Instructions to follow
Copy each line in the data below that contains the word "Machine".

Data listing
§

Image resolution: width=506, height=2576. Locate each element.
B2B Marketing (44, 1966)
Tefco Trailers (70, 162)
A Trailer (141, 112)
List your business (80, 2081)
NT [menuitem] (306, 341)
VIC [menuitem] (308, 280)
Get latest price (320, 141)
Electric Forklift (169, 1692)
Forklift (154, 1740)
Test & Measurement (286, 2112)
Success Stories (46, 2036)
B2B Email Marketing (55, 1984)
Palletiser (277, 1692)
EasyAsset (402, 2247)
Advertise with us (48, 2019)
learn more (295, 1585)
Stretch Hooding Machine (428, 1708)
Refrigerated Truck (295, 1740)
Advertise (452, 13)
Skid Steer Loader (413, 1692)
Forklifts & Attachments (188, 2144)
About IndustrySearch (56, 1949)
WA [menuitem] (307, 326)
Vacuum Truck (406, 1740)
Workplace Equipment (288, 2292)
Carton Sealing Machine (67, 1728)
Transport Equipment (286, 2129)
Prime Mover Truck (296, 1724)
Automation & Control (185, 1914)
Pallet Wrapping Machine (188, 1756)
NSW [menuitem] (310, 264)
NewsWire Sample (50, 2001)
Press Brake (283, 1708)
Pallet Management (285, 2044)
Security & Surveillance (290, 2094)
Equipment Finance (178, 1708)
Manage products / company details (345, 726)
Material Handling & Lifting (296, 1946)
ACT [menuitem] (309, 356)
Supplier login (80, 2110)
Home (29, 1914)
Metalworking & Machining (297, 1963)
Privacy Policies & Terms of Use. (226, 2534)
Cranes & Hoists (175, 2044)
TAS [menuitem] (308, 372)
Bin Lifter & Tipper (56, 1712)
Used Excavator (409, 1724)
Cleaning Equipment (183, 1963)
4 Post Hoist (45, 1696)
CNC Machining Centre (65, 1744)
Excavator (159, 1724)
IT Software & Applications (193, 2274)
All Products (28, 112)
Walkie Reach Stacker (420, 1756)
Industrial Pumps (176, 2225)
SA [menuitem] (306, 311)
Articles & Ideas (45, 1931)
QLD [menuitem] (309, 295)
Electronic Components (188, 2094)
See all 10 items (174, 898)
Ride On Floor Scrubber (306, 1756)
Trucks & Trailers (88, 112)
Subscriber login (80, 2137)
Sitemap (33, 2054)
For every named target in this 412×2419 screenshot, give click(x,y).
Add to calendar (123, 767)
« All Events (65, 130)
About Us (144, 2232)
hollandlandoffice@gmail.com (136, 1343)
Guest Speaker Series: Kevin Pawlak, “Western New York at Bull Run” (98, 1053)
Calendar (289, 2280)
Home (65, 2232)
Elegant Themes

§

Reply
Stretch Hooding Machine (428, 1708)
Carton Sealing Machine (67, 1728)
Pallet Wrapping Machine (188, 1756)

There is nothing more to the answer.